Lest we forget that The Voice is a high-stakes competition, NBC writers of the show dive into battleground metaphors with “knockout rounds,” and team members “pitting against one another” while coaches agonize over which deserving contestant has to leave the fight. (This after coaches must pair off either equally able singers or singers whose different styles make them odd couples). Providing constructive feedback after performances becomes increasingly difficult since the coaches are rivals with bias for their own performers. Like hucksters, the coaches are propelled to bring in the populist vote, to push for their team players in a numbers game.
Those unfortunate singers ruled out need not despair. The invitation is open for them to come back the following season and try again. Some do. And those who have been remorsefully abandoned by their original mentors can be stolen in split-second countdowns by other coaches vying for the opportunity to snatch them away. On this show, coaches are bidders, and their singers, assets in a television auction - a mix of raw euphoric relief and exhaustion etched on their faces as they are spirited away to safety.

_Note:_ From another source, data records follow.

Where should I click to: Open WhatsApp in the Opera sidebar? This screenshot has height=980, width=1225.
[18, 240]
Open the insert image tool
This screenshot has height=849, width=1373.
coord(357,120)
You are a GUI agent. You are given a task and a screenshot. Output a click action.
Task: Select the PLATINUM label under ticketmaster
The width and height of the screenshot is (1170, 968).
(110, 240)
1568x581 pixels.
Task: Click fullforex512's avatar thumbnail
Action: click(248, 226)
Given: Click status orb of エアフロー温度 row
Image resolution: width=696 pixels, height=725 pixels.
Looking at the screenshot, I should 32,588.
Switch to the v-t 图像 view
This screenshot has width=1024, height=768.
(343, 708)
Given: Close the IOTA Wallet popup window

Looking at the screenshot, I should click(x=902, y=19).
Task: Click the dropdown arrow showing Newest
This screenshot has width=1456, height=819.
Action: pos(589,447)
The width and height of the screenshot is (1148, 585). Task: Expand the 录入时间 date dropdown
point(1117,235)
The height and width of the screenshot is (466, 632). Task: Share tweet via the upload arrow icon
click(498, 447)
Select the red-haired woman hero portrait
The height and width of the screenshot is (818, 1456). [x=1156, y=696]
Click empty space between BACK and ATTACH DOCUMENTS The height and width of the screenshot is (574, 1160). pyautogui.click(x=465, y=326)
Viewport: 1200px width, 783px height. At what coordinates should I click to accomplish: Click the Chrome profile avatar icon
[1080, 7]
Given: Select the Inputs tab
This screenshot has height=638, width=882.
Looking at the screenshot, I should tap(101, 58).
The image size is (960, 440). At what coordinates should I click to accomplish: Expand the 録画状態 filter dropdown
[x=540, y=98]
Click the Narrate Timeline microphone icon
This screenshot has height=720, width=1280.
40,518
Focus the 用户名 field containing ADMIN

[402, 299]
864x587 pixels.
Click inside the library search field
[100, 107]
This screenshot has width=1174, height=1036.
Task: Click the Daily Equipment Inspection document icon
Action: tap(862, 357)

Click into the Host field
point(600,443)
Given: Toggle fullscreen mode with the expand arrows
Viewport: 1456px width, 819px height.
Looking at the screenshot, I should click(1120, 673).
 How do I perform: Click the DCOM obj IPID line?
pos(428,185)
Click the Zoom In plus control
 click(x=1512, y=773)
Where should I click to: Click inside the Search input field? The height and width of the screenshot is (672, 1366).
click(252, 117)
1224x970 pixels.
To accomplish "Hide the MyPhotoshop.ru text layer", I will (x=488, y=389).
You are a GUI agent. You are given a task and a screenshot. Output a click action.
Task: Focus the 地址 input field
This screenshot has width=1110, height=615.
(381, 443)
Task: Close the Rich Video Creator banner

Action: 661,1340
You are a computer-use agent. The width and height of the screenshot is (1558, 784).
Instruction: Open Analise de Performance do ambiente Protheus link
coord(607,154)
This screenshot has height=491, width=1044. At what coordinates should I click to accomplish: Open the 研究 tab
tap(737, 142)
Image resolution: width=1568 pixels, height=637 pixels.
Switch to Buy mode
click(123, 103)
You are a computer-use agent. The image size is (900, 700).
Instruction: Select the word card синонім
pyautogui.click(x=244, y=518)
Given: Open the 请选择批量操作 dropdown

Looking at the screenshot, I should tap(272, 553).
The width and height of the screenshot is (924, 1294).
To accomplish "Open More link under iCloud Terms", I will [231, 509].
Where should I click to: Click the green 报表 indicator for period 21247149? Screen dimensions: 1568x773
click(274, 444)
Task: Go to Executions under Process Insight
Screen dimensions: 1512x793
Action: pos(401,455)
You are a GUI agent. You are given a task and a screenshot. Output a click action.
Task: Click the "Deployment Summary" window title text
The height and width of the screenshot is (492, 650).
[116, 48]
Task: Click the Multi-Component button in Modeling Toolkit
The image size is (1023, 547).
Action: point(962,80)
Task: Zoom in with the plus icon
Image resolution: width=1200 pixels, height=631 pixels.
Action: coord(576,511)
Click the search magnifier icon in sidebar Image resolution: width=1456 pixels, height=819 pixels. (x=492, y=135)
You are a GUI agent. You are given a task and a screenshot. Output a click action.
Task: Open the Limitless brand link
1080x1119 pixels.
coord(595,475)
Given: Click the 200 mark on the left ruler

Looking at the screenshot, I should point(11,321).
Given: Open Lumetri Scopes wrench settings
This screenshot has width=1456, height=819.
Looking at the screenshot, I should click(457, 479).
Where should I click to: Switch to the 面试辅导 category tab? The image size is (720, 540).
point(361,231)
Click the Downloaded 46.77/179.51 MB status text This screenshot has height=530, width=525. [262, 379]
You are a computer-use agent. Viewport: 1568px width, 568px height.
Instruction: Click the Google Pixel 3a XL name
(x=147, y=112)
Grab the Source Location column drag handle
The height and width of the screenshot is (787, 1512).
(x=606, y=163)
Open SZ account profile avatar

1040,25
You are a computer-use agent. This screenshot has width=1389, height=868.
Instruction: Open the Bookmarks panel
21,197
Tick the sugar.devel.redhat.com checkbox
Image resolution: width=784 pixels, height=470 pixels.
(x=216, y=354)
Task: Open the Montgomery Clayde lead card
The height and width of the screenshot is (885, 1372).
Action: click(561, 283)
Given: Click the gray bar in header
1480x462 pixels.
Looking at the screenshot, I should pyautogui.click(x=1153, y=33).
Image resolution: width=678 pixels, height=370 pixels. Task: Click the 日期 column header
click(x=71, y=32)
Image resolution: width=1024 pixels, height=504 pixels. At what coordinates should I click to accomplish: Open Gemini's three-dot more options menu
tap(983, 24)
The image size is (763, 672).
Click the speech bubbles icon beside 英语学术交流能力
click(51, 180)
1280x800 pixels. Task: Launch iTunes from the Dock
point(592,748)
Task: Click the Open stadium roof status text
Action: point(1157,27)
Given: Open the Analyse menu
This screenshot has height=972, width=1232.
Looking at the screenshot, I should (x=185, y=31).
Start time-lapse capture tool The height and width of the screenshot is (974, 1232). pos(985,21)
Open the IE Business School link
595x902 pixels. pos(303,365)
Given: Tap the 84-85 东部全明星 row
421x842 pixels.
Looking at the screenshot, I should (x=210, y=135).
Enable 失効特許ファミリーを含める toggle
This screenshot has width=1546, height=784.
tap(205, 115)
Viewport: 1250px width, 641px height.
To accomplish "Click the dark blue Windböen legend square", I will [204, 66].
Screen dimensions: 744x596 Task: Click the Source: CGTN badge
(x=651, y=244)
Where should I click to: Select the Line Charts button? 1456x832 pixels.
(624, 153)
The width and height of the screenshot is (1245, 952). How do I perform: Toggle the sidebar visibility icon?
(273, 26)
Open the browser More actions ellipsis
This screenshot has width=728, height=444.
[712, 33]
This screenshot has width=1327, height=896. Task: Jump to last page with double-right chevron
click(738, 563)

As a performer pursues a life's vocation in the arts, the elusive door either nudges open or remains shut. On The Voice, a singer could feasibly be vocalizing in the shower one day and recording on a major label a year later. However, even after clinching a record deal, past winners of The Voice like Javier Colon, Jermaine Paul, Cassadee Pope, and Danielle Bradbury have failed to score success on Billboard charts. The music biz is a tough industry, and no singing reality show can guarantee future success. What The Voice can do is entertain us and feed our illusions by speeding performers down the yellow brick road they breathlessly follow. In network time, the show bypasses the slow chain of contacts performers cultivate and the cycle of failures and successes out of which artists evolve. Instead, the show designs a pseudo-compact training ground with flashes of light and hands waving in the air, high tension close-ups in a contest of nerves, and the reward of instant, replaceable fame. That’s entertainment.
Have I stopped watching The Voice this season? Well, I’ll have to wean myself off in true addict fashion: slowly, but surely.
Once a professional singer, Carol Lipszyc is an associate professor in the English Department at SUNY Plattsburgh teaching English teacher education and writing arts. Her collection, The Saviour Shoes and Other Stories, was published by Inanna in October, 2014.